START DATA TO USE
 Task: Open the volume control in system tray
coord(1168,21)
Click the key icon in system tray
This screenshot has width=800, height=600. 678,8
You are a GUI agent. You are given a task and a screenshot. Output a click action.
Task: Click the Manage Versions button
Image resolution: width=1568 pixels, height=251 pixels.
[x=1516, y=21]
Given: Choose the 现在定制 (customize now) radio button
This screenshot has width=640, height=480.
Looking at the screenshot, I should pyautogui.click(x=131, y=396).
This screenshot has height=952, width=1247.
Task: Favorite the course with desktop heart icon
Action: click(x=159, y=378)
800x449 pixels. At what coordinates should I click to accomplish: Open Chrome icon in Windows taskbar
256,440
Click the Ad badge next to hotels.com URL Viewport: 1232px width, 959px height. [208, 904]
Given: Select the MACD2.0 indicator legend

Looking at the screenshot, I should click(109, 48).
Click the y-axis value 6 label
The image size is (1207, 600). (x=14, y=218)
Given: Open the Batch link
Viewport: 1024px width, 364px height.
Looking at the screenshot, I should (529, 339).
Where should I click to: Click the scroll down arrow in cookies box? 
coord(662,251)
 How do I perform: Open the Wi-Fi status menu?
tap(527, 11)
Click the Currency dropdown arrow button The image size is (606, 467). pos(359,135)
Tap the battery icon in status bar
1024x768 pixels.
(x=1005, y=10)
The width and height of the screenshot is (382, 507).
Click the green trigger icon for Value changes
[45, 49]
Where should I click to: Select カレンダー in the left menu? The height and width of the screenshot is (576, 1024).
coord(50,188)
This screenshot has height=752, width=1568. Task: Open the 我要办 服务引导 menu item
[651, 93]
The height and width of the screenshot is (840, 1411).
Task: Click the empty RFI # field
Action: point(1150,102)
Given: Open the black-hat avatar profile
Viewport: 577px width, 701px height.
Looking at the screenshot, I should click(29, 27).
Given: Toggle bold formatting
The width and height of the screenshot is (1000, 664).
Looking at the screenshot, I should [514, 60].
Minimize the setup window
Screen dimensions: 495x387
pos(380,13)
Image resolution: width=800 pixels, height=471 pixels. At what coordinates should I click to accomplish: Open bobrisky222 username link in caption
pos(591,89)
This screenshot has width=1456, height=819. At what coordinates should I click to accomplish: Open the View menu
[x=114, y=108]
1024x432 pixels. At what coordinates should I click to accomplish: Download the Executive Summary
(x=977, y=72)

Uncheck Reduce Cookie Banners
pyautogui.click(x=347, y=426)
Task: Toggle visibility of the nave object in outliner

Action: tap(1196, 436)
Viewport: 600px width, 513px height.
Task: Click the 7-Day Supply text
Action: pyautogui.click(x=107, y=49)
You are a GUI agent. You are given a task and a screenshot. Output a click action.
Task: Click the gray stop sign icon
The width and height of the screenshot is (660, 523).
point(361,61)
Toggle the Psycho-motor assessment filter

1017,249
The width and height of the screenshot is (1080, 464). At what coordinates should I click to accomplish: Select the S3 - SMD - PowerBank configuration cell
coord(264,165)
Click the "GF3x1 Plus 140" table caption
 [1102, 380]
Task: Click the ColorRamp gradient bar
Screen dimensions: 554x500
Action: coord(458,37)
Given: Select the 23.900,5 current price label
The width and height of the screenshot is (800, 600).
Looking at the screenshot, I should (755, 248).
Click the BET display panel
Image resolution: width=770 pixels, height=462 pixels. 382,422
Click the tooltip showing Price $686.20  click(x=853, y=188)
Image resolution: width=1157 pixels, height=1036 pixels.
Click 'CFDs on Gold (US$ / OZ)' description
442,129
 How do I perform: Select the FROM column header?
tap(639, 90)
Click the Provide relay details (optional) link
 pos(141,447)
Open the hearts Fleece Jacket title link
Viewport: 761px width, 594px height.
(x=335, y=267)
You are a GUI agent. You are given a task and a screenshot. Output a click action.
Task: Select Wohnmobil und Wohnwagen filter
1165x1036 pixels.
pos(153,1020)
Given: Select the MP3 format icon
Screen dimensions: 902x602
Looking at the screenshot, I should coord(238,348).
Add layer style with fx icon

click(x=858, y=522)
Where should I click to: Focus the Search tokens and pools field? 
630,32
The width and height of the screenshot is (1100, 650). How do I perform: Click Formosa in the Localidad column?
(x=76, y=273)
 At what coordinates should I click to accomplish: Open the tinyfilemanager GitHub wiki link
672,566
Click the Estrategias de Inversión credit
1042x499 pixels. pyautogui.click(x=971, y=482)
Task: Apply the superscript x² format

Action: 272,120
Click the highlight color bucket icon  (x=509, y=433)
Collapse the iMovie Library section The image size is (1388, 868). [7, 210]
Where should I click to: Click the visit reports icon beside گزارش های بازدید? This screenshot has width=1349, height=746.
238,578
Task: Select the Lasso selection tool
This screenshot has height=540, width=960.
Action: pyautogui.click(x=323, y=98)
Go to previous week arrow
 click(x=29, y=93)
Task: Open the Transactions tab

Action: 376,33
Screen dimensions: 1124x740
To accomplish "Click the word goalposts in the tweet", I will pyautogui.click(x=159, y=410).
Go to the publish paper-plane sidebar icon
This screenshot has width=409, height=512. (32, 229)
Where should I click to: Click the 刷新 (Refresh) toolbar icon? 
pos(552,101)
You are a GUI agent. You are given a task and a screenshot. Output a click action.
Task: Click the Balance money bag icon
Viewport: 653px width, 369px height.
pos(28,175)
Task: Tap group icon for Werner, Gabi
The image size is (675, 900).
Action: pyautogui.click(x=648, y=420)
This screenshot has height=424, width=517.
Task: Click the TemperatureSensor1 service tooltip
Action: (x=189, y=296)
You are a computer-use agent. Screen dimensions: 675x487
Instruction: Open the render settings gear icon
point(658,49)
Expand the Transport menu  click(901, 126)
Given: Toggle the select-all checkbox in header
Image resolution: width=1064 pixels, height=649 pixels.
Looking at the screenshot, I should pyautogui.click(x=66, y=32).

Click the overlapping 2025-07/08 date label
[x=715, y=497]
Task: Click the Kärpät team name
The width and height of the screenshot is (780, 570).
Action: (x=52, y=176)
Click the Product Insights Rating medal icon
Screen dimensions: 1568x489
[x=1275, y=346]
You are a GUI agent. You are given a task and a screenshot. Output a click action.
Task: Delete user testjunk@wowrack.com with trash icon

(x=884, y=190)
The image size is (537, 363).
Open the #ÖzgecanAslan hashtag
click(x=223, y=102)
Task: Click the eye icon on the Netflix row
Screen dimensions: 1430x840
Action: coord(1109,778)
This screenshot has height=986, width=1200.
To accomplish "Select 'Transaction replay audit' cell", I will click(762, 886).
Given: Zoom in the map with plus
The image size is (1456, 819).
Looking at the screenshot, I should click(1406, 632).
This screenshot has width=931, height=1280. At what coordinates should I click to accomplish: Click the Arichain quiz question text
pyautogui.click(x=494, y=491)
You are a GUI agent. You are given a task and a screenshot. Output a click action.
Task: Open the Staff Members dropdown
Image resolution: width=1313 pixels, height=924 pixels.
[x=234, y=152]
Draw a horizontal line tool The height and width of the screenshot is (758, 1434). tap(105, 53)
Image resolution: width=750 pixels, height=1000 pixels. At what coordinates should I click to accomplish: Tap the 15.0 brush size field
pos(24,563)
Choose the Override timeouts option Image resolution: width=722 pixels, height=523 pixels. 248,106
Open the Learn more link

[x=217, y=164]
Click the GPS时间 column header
END DATA TO USE
_WORK INSTRUCTION_
Set down, exactly as they appear, the line holding "This screenshot has width=931, height=1280." and every line after it until the records end.

_WRITTEN RESPONSE_
This screenshot has width=931, height=1280. At what coordinates should I click to accomplish: Click the Arichain quiz question text
pyautogui.click(x=494, y=491)
You are a GUI agent. You are given a task and a screenshot. Output a click action.
Task: Open the Staff Members dropdown
Image resolution: width=1313 pixels, height=924 pixels.
[x=234, y=152]
Draw a horizontal line tool The height and width of the screenshot is (758, 1434). tap(105, 53)
Image resolution: width=750 pixels, height=1000 pixels. At what coordinates should I click to accomplish: Tap the 15.0 brush size field
pos(24,563)
Choose the Override timeouts option Image resolution: width=722 pixels, height=523 pixels. 248,106
Open the Learn more link

[x=217, y=164]
Click the GPS时间 column header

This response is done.